Proud curated by Juno Dawson (Stripes Publishing)

A stirring, bold and moving anthology of stories and poetry by YA authors and illustrators responding to the broad theme of pride, PROUD is a rainbow-riotous celebration of LGBTQ+ talent. Each piece of writing has an accompanying illustration by an artist identifying as part of the LGBTQ+ community. 

“PROUD is a diverse collection of voices from the LGBTQ+ community. I think the power of a book like PROUD is in teenage readers being able to see a future for themselves. The world is waiting.”


Truth to Power by Jess Phillips (Octopus Books)

Feminist MP Jess Phillips has navigated the corridors of power with a sharp wit and strong voice which speaks up for the underdog.
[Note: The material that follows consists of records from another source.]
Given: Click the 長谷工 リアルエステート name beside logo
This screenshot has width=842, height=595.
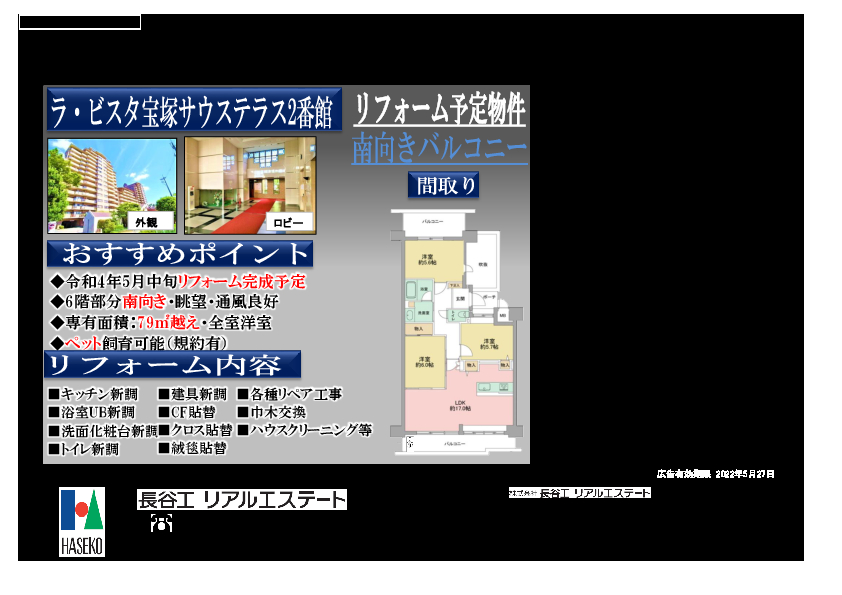Looking at the screenshot, I should pos(242,500).
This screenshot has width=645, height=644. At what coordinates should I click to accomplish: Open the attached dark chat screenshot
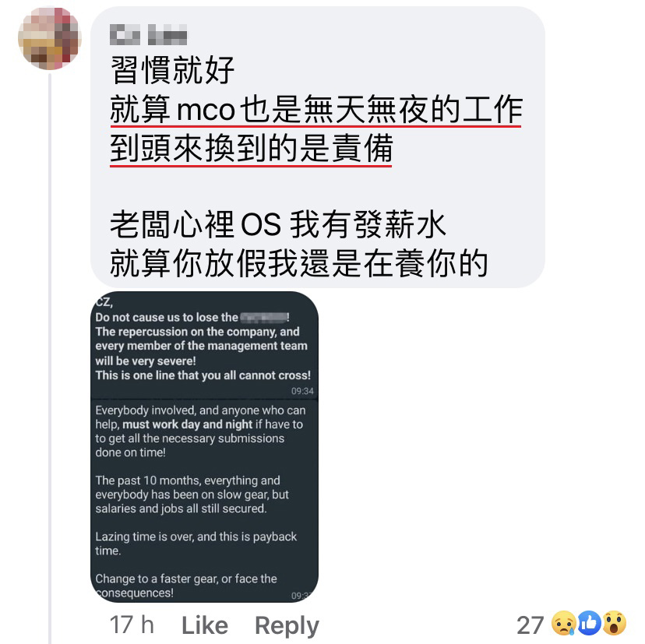click(x=204, y=447)
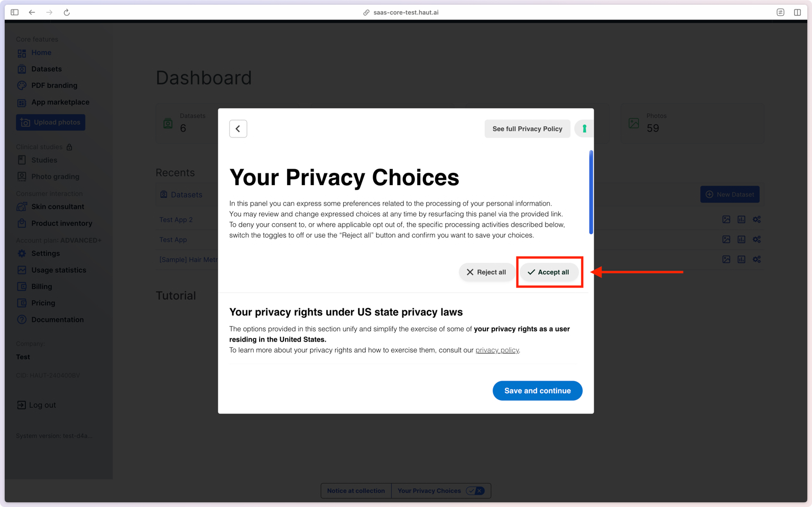Open the underlined privacy policy link
The height and width of the screenshot is (507, 812).
497,350
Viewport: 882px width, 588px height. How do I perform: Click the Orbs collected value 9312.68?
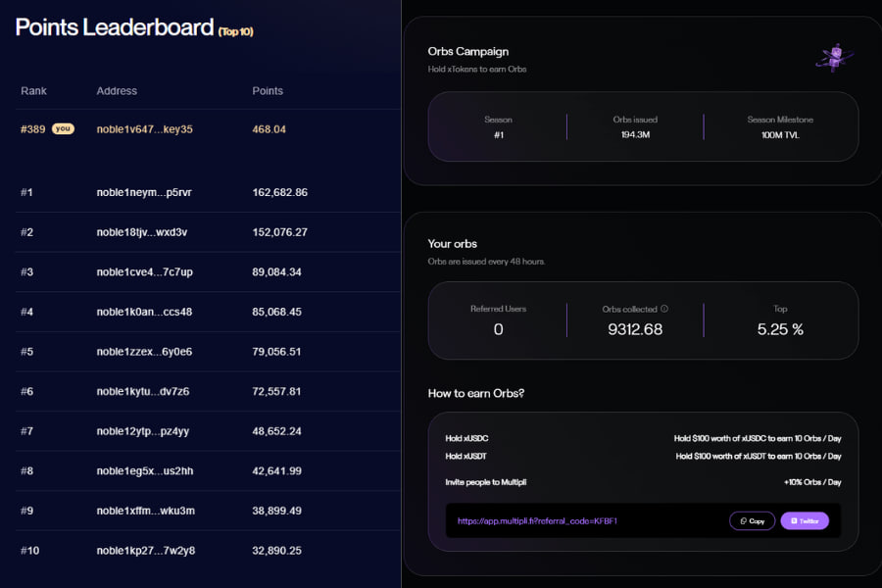[635, 328]

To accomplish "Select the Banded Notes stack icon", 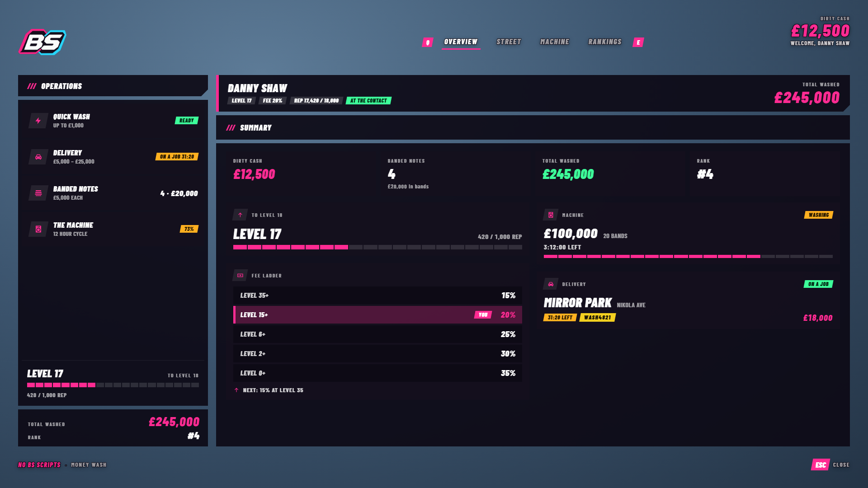I will click(38, 193).
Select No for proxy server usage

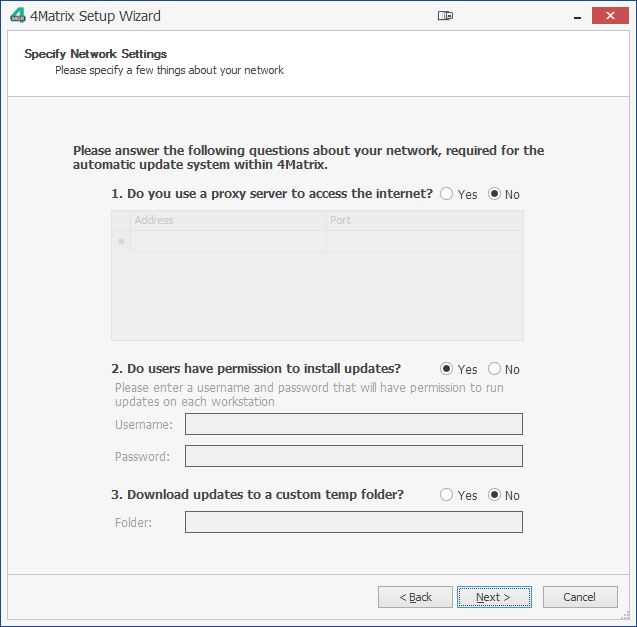point(494,194)
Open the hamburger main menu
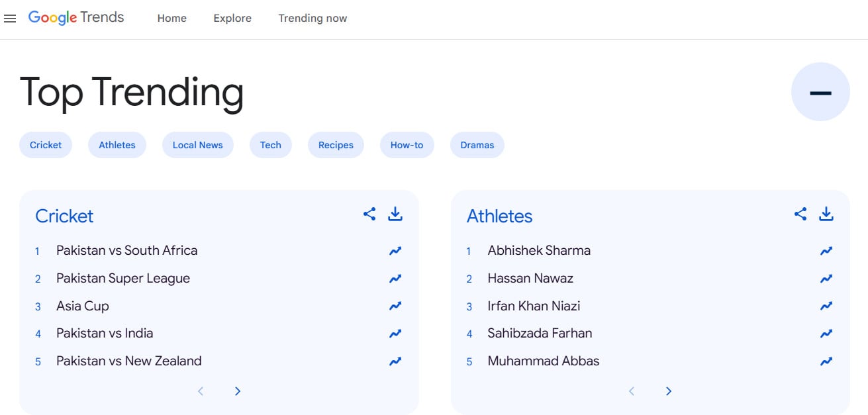Viewport: 868px width, 415px height. 10,19
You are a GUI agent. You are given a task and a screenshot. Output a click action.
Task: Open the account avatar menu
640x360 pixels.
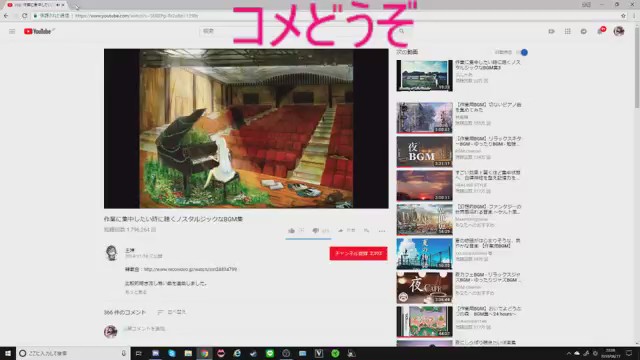(x=619, y=31)
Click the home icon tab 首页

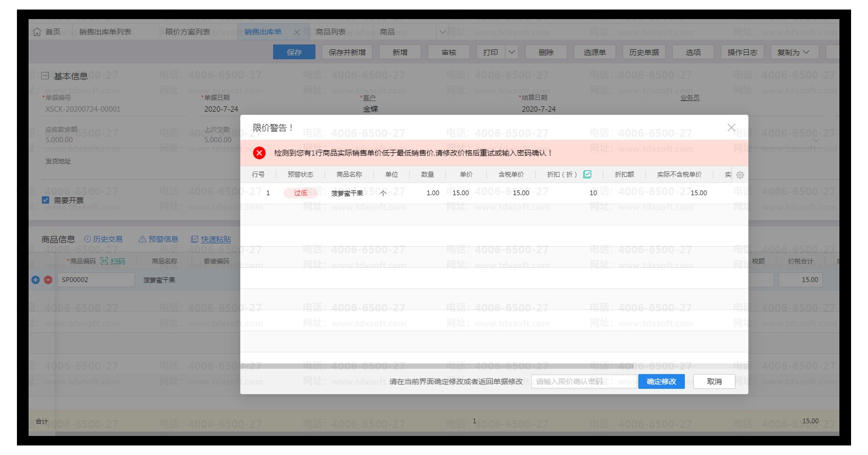pyautogui.click(x=47, y=32)
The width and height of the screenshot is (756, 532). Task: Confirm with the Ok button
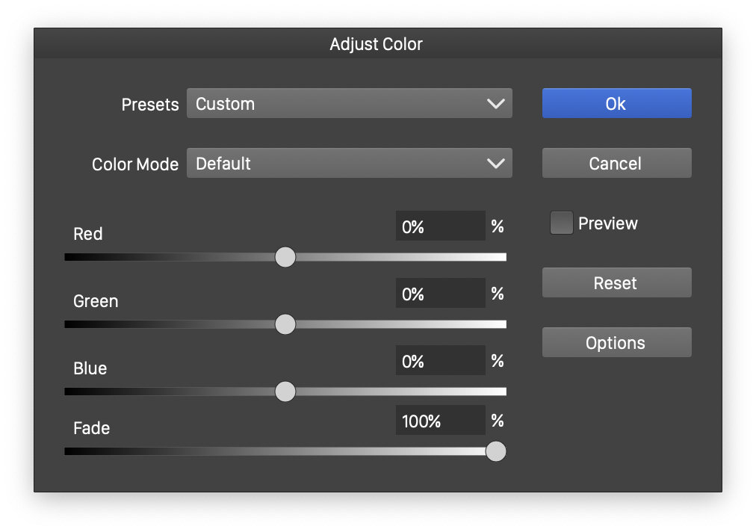pos(616,104)
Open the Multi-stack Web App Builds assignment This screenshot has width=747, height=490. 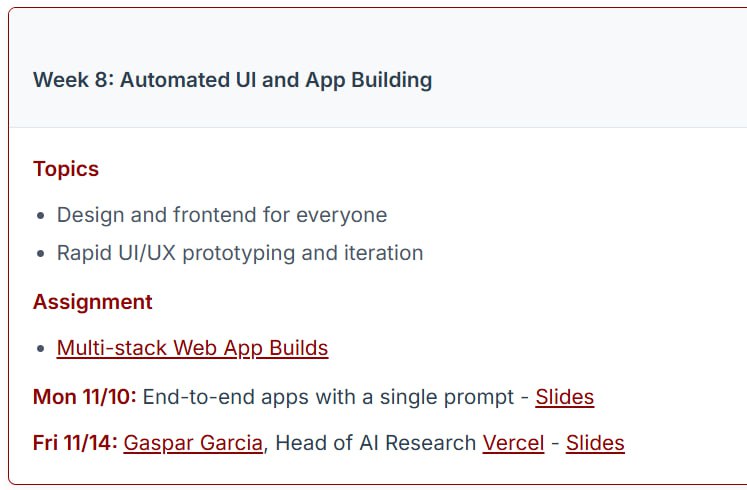[x=192, y=348]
Her novel offers anecdotes and practical advice on how to speak out and how to be heard as well as interviews with whistleblowers who have fought to change the course of history. 



Caroline Bryant – Futures Theatre

Social activist Caroline founded Futures Theatre in 1992 to create theatre from a female perspective and with women centre stage. Caroline enables vulnerable and marginalised women to develop their own creativity and to access cultural experiences, creating a platform where the voices of the marginalised are amplified through productions, engagement work and training. 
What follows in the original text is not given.